Sur le rapport de Mme Daubigney, conseiller, les observations écrites de la SAS Buk Lament-Robillot, avocat de M. [B], de la SARL Boré, Salve de Bruneton et Mégret, avocat de la direction nationale du renseignement et des enquêtes douanières (DNRED), après débats en l'audience publique du 5 juillet 2022 où étaient présents M. Mollard, conseiller doyen faisant fonction de président, Mme Daubigney, conseiller rapporteur, M. Ponsot, conseiller, et Mme Fornarelli, greffier de chambre,
la chambre commerciale, financière et économique de la Cour de cassation, composée des président et conseillers précités, après en avoir délibéré conformément à la loi, a rendu la présente décision.
1. Le moyen de cassation annexé, qui est invoqué à l'encontre de la décision attaquée, n'est manifestement pas de nature à entraîner la cassation.
2. En application de l'article 1014, alinéa 1er, du code de procédure civile, il n'y a donc pas lieu de statuer par une décision spécialement motivée sur ce pourvoi.
EN CONSÉQUENCE, la Cour :
REJETTE le pourvoi ;
Condamne M. [B] aux dépens ;
En application de l'article 700 du code de procédure civile, rejette la demande formée par M. [B] et le condamne à payer à la direction nationale du renseignement et des enquêtes douanières (DNRED) la somme de 3 000 euros ;
Ainsi décidé par la Cour de cassation, chambre commerciale, financière et économique, et prononcé par le président en son audience publique du douze octobre deux mille vingt-deux. MOYEN ANNEXE à la présente décision
Moyen produit par la SAS Buk Lament-Robillot, avocat aux Conseils, pour M. [B].
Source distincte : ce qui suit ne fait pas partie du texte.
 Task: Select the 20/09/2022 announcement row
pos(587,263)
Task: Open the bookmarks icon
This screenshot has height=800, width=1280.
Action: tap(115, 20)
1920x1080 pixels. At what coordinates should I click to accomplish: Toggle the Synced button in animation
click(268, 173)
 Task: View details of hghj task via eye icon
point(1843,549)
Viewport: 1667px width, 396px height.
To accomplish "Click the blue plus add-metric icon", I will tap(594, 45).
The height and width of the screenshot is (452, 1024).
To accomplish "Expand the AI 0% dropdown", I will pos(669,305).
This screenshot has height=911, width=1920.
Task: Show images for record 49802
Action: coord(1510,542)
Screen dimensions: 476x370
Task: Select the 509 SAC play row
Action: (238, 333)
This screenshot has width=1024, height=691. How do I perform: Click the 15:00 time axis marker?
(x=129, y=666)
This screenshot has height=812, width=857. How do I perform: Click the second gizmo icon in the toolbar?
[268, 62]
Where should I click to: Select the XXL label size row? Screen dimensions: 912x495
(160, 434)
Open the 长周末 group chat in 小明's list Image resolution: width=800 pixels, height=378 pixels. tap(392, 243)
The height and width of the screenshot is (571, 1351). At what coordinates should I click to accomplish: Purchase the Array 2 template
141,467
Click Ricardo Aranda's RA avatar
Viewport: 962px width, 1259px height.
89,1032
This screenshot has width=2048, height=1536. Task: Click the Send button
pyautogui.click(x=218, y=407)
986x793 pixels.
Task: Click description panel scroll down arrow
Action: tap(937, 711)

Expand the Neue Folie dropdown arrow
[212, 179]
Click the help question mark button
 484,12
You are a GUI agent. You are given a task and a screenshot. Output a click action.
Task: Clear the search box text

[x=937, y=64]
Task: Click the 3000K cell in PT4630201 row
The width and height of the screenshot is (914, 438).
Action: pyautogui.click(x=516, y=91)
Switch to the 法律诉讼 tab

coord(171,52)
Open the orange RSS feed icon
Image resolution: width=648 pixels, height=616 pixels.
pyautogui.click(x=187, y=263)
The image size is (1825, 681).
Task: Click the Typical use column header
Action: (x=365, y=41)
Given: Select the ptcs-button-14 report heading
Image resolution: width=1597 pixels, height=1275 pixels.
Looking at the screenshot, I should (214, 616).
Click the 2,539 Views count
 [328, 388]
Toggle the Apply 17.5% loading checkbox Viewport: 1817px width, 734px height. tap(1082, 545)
M. [B] fait grief à l'arrêt attaqué d'avoir rejeté ses demandes tendant, à titre principal, à voir annuler l'avis à tiers détenteur ayant pris effet le 12 septembre 2018 et, le cas échéant, l'avis à tiers détenteur en date du 10 septembre 2018, et ordonner la mainlevée de la mesure ;
ALORS QUE M. [B] versait aux débats devant la cour d'appel, outre la déclaration de la Banque Populaire, tiers détenteur, en date du 12 septembre 2018 qui mentionnait expressément l'existence d'un avis à tiers détenteur en date du 10 septembre 2018 (pièce n° 11), un courrier électronique en date du 22 février 2019 dans lequel la banque indiquait avoir reçu le 10 septembre 2018 un avis à tiers détenteur émanant de la Direction nationale du renseignement et des enquêtes douanières d'un montant de 123 459,17 euros (pièce n° 9) ainsi que l'accusé de réception de l'avis à tiers détenteur en date du 7 août 2018 qui mentionnait que celui-ci avait été réceptionné le 10 août 2018 (pièces n° 17 et 20) ; qu'en énonçant, pour dire l'avis à tiers détenteur partiellement fructueux ne pouvait qu'être celui du 7 août 2018 référencé 18006098 et en conséquence rejeter les demandes principales de M. [B] de nullité des avis à tiers détenteur et de mainlevée de la mesure, qu'à la suite d'une relance de la saisissante en date du 4 septembre 2018 adressée à la Banque Populaire, celle-ci avait, par lettre en date du 12 septembre 2018, déclaré un solde du compte courant du débiteur d'un montant de 51 423,66 euros et que si la déclaration précitée visait comme date d'avis la date erronée du 10 septembre 2018, elle reprenait bien la référence 18006098 de sorte que c'était en vain que M. [B] faisait valoir que sa banque refusait de produire l'avis en date du 10 septembre 2018, la cour d'appel, qui n'a pas analysé ni même examiné la force probante des pièces précitées, dont il résultait que postérieurement à l'avis en date du 7 août 2018, reçu le 10 août 2018, portant sur un montant de 123 459,17 euros, la banque avait été destinataire d'un second avis daté du 10 septembre 2018 portant sur la même somme, a violé l'article 455 du code de procédure civile.